Step 5: Build with Podman (Disconnected)

# For disconnected environments β€” build locally with Podman
DTK_IMAGE=$(oc adm release info --image-for=driver-toolkit \
  quay.io/openshift-release-dev/ocp-release:4.16.5-x86_64)

# Pull DTK image (may need to mirror first in disconnected)
podman pull ${DTK_IMAGE}

# Build MOFED driver
podman build \
  --build-arg DTK_IMAGE=${DTK_IMAGE} \
  --build-arg MOFED_VERSION=24.04-0.7.0.0 \
  --target precompiled \
  -t quay.local.example.com/nvidia/mofed-driver:24.04-ocp4.16 \
  -f Containerfile.mofed .

# Push to internal registry
podman push quay.local.example.com/nvidia/mofed-driver:24.04-ocp4.16

Step 6: Reference in NicClusterPolicy

apiVersion: mellanox.com/v1alpha1
kind: NicClusterPolicy
metadata:
  name: nic-cluster-policy
spec:
  ofedDriver:
    image: mofed-driver
    repository: quay.local.example.com/nvidia
    version: 24.04-ocp4.16
    startupProbe:
      initialDelaySeconds: 10
      periodSeconds: 20
    livenessProbe:
      initialDelaySeconds: 30
      periodSeconds: 30
    upgradePolicy:
      autoUpgrade: false
      maxParallelUpgrades: 1
      drain:
        enable: true
        force: true
        timeoutSeconds: 300

Pre-build for OCP Upgrades

#!/bin/bash
# Pre-build MOFED driver for next OCP version BEFORE upgrading
set -euo pipefail

CURRENT_VERSION="4.16.5"
TARGET_VERSION="4.16.8"
MOFED_VERSION="24.04-0.7.0.0"
REGISTRY="quay.local.example.com/nvidia"

# Get DTK for target version
TARGET_DTK=$(oc adm release info --image-for=driver-toolkit \
  quay.io/openshift-release-dev/ocp-release:${TARGET_VERSION}-x86_64)

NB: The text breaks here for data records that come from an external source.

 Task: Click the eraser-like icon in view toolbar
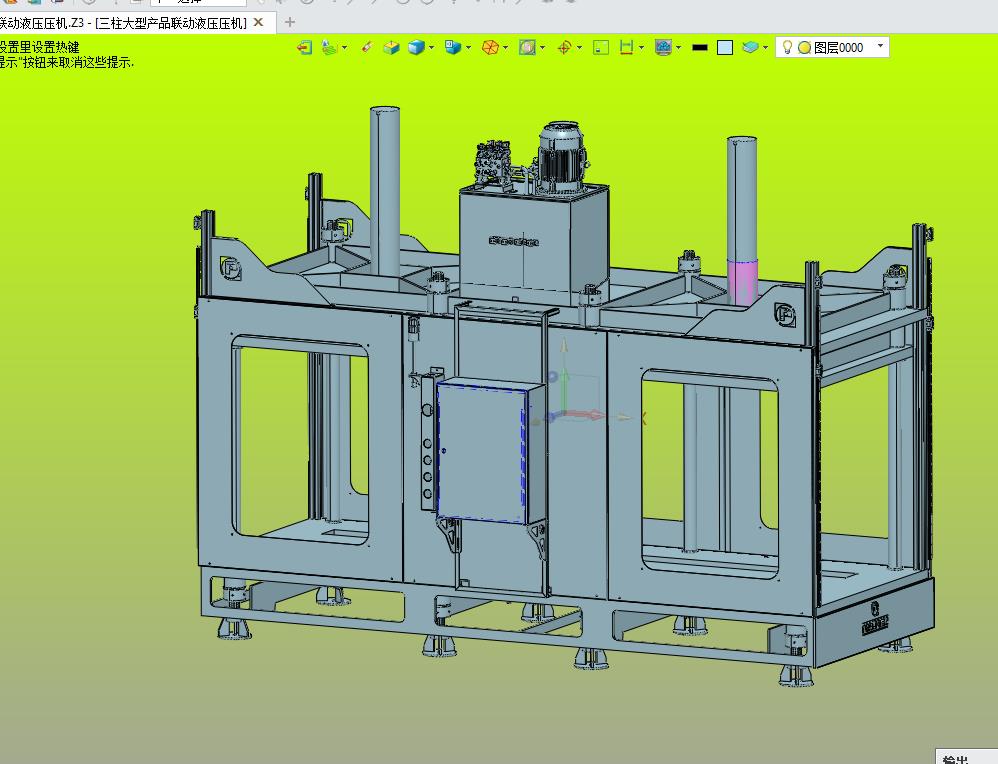click(366, 47)
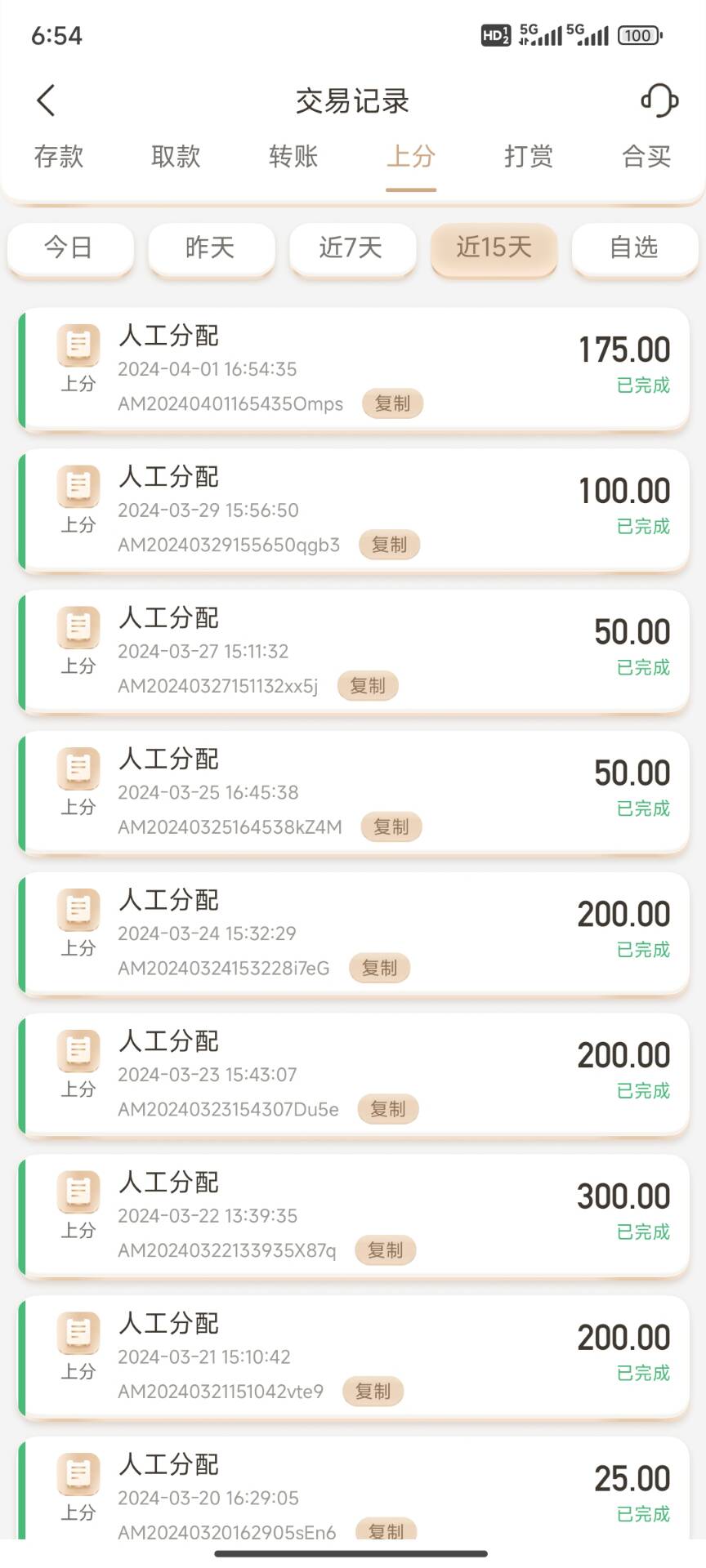Open the 打赏 tab
The width and height of the screenshot is (706, 1568).
point(529,156)
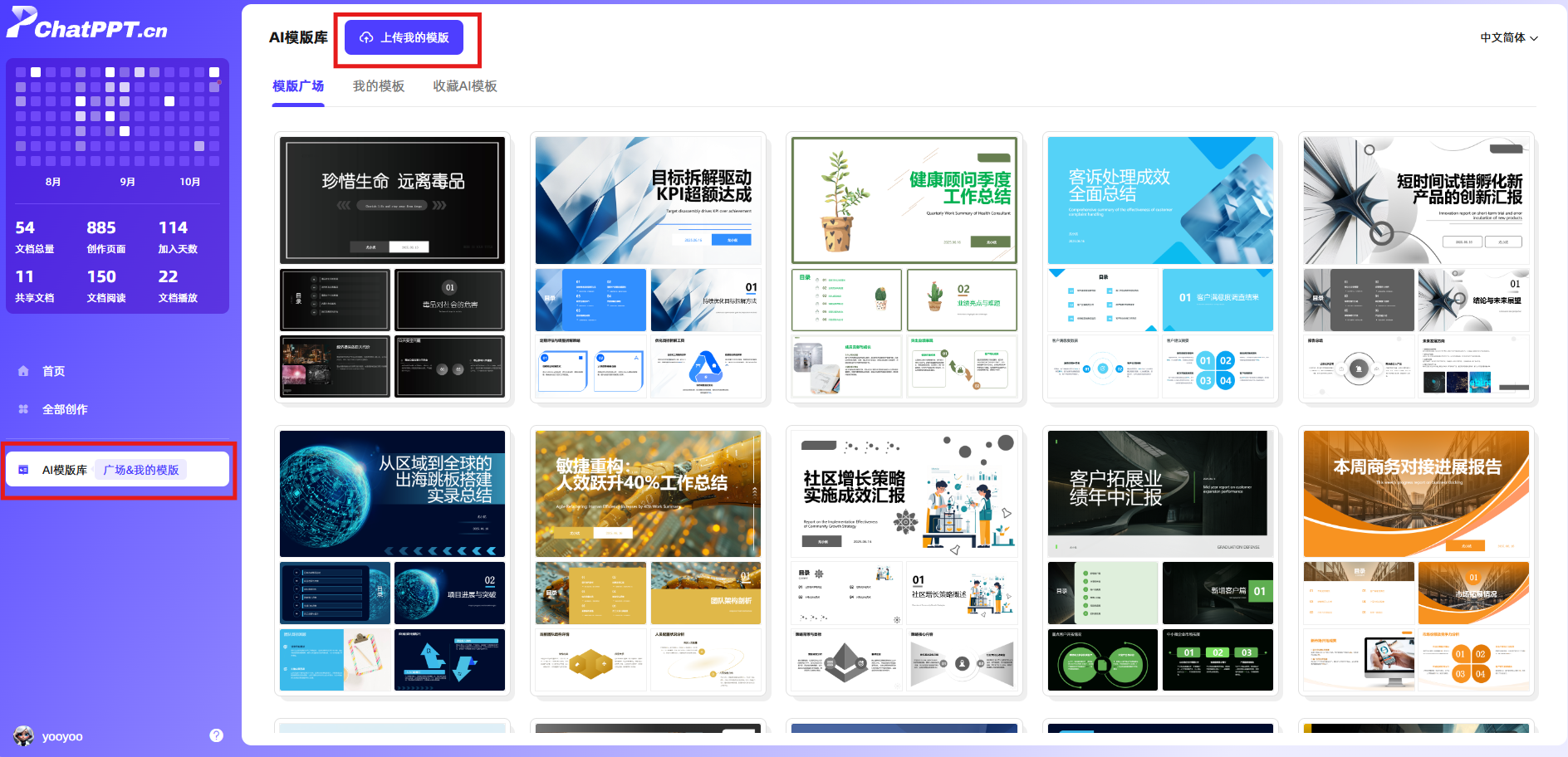Screen dimensions: 1568x757
Task: Click the grid icon beside 全部创作
Action: [x=23, y=409]
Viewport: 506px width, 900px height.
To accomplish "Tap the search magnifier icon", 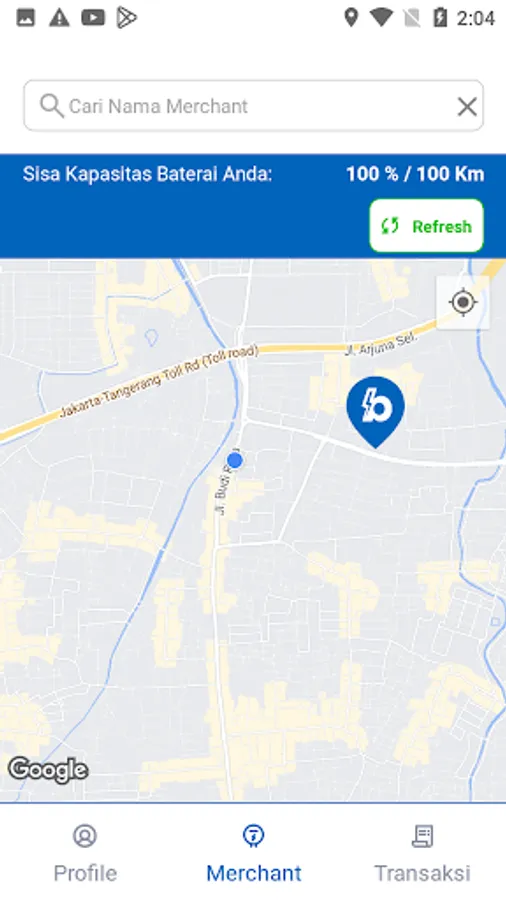I will 52,106.
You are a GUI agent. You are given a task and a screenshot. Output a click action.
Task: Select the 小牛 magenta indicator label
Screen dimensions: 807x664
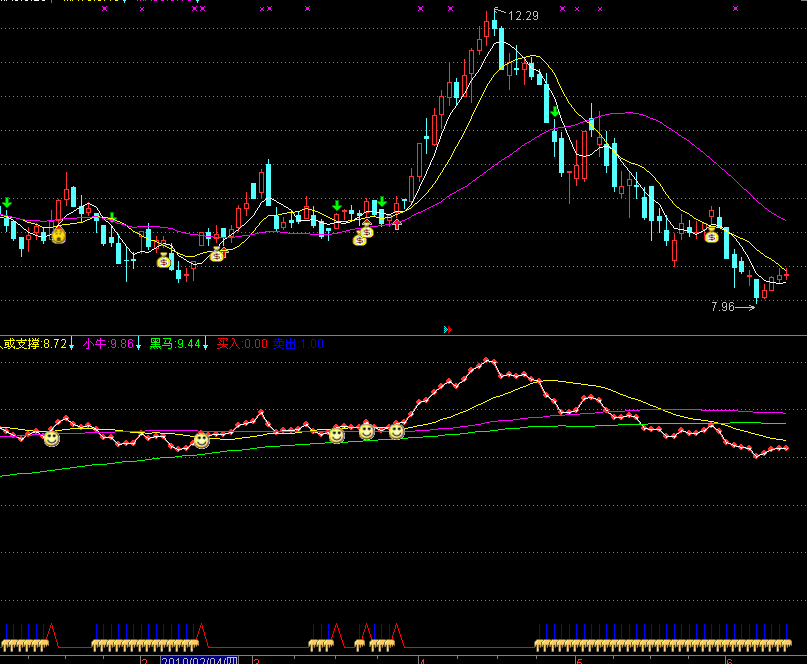coord(94,344)
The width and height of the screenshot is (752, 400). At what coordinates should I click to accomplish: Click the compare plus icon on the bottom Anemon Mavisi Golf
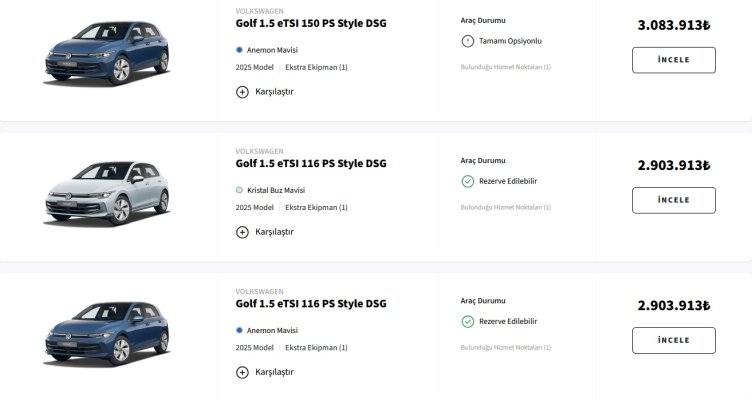coord(242,372)
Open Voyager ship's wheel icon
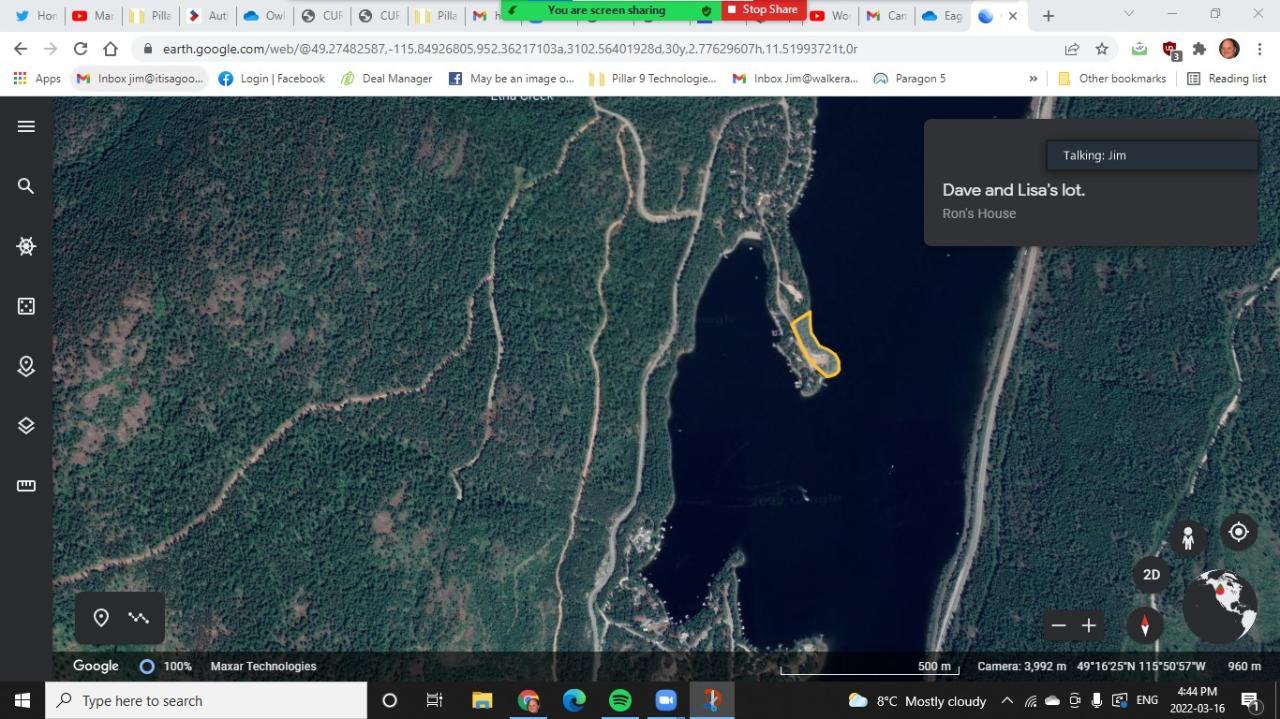 click(x=26, y=246)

echo "Building MOFED for OCP ${TARGET_VERSION}..."
echo "DTK: ${TARGET_DTK}"

podman build \
  --build-arg DTK_IMAGE=${TARGET_DTK} \
  --build-arg MOFED_VERSION=${MOFED_VERSION} \
  -t ${REGISTRY}/mofed-driver:${MOFED_VERSION}-ocp${TARGET_VERSION} \
  -f Containerfile.mofed .

podman push ${REGISTRY}/mofed-driver:${MOFED_VERSION}-ocp${TARGET_VERSION}

echo "Driver image ready. Safe to proceed with OCP upgrade to ${TARGET_VERSION}"
echo "Update NicClusterPolicy version to: ${MOFED_VERSION}-ocp${TARGET_VERSION}"
graph TD
    A[OCP Release] -->|oc adm release info| B[DTK Image]
    B -->|Build Stage 1| C[Compile MOFED or DOCA against DTK kernel]
    C -->|Build Stage 2| D[Precompiled Driver Image]
    D -->|Push| E[Internal Registry or Quay]
    E -->|Referenced by| F[NicClusterPolicy]
    F -->|Deploys to| G[Worker Nodes via DaemonSet]
    
    H[OCP Upgrade N to N+1] -->|Pre-build| I[Get N+1 DTK]
    I --> B

Common Issues

  • Build fails: kernel-core not found β€” DTK image version must match the target OCP version exactly; use oc adm release info to get the correct DTK
  • Module load fails on node β€” kernel version mismatch; rebuild against the current running kernel; check uname -r on nodes
  • MOFED install.pl errors β€” ensure DTK has all build deps; add --without-fw-update to skip firmware
  • Disconnected build: DTK pull fails β€” mirror DTK image first via oc mirror or skopeo copy
  • NicClusterPolicy not picking up new image β€” set autoUpgrade: false and manually update version; restart network-operator pod

Best Practices

  • Always pre-build driver images for N+1 OCP version before upgrading
  • Use multistage builds to keep runtime image small
  • Tag images with both MOFED/DOCA version and OCP version: 24.04-ocp4.16
  • Store Containerfiles in version control alongside cluster configs
  • Use BuildConfig for connected clusters, Podman for disconnected
  • Test driver loading on a single node before rolling out cluster-wide
  • Keep previous driver images available for rollback

Key Takeaways

  • DTK provides exact kernel headers for each OCP release β€” required for driver compilation
  • MOFED and DOCA must be recompiled for every OCP kernel change
  • Multistage Containerfile: DTK build stage β†’ minimal runtime stage
  • Pre-build for N+1 before upgrading OCP to avoid RDMA downtime
  • NicClusterPolicy references the precompiled image for DaemonSet deployment
#mofed #doca #openshift #dtk #driver #rdma #nvidia
Luca Berton
Written by Luca Berton

Principal Solutions Architect specializing in Kubernetes, AI/GPU infrastructure, and cloud-native platforms. Author of Kubernetes Recipes and creator of CopyPasteLearn courses.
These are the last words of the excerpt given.